As the flight went on, I grabbed for my stack of “Superior service deserves to be recognized” cards and began scribbling a thank-you note to Denny. A few minutes prior, he had announced that we should all look at our Boeing spec cards that he handed us when we boarded to see if there was a signature on it, which would mean that we won a bottle of Chardonnay. I remembered seeing that on the CBS video you linked to, so I was pleasantly surprised to hear that he was still keeping up the neat idea. I had looked at my spec card that he handed me when I boarded, and alas, there was no signature. Coincidently, an FA had just gotten on the PA and announced that they were still looking for one of the signature holders since they still had one bottle left. I thought, “I bet someone threw theirs away thinking it was trash – how foolish!”

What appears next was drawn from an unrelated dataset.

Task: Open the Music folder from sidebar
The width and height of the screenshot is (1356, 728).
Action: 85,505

Meanwhile, I could tell that we were descending into SFO, so I quickly rushed to the FA in the back galley as I put the finishing touches on my thank-you note. At the same time, the seatbelt sign went on, so I hurried back to my seat after I handed it to her. I decided to flip through the book Denny gave me and noticed the extra 752 spec card by chance. Sure enough, there was a signature on that one. It turns out the fool who failed to claim their wine was me! I had only checked the spec card he handed me while boarding, not the one in the book! I looked up and saw the FA putting the bottle of wine away in the front closet, so against better judgment (for fear that I would lose my chance), I rushed up and handed her the card. Irritated that I was out of my seat (understandably so), she grumbled while handing me the bottle and I made a mad dash back to my seat. I thought, “I’ve never met anyone so generous! A book, CD, and wine? Nice! Ben is right about this guy!”

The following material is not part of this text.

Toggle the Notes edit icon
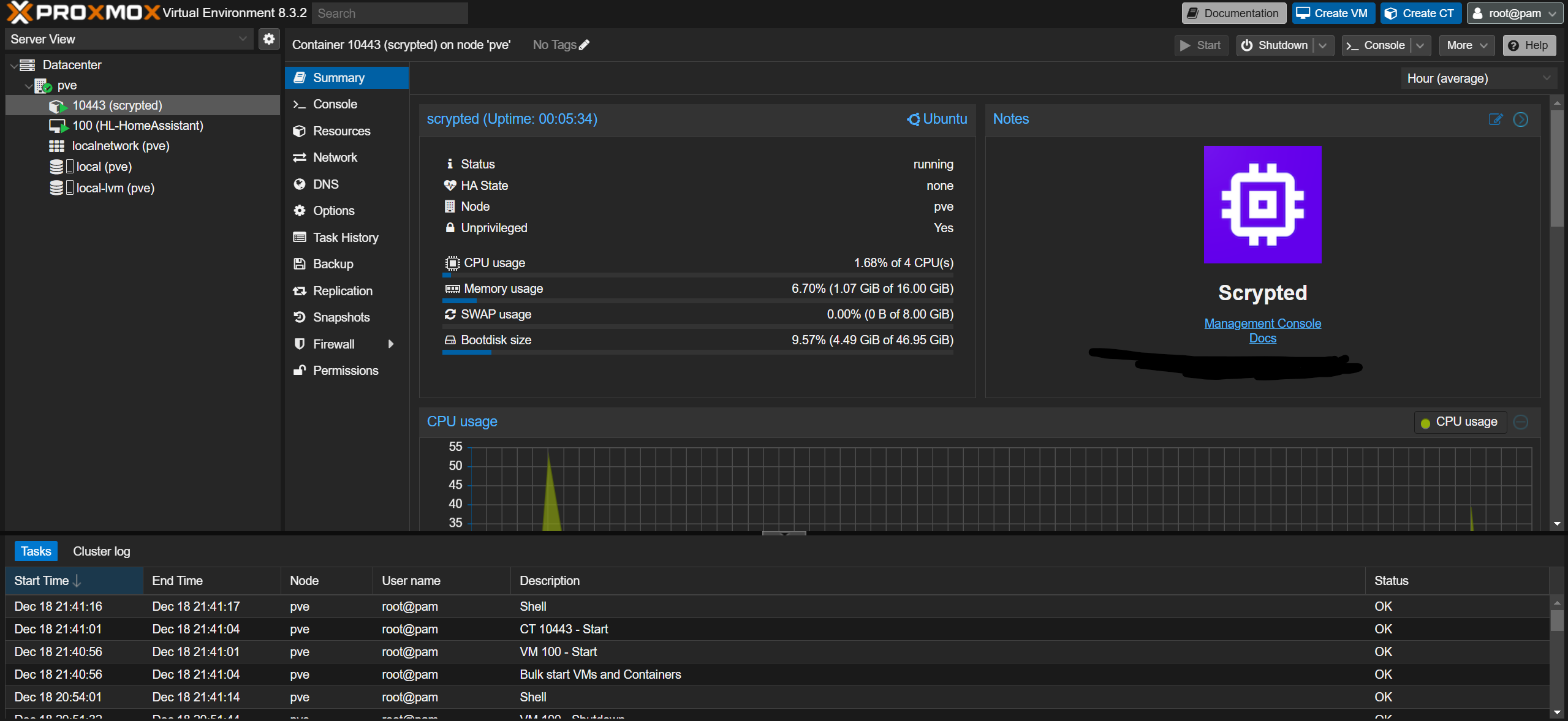Image resolution: width=1568 pixels, height=721 pixels. (x=1496, y=119)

As we touched down, I quickly turned on my phone to see if I had gotten a response from you. Sure enough, I got both! I quickly read both messages and thought instead of conveying the message verbally, I’ll show him! So, as soon as we got to the gate and began deplaning, I stepped out of the passengers’ way once I got up to the exit where he was waving them goodbye. I pulled up the first of the two messages (your shorter one), said, “Captain Flanagan, there’s a message for you!” and handed him my PDA. He read it with a smile and a laugh and handed it back. Then, he added a little further to the identity crisis by turning to the FAs standing next to him and said with a tone of commendation, “Hey! He’s one of our Million Milers!” and pointed at me. While that’s definitely a goal of mine, I’m nowhere near it. “Obviously,” I thought, “he must still think I’m Bill.” He asked me if I would be making it to the dinner and I said I wasn’t sure yet. Given that passengers were still deplaning, and I had the rare opportunity to spend 10 minutes with my dad at SFO before moving on to DEN (I called him to tell him I would be connecting through there and to meet me after he gets off work), I decided not to dig into the name confusion, and simply thanked him for everything and went on my way. I did, however, notice that my thank-you note was in his shirt pocket!
So there you have it. That’s my first Captain Flanagan story. I almost didn’t even have the opportunity to get on the flight had it not been for the WX messing with my original itinerary and the unbelievable service from the ORD CSR! What a day!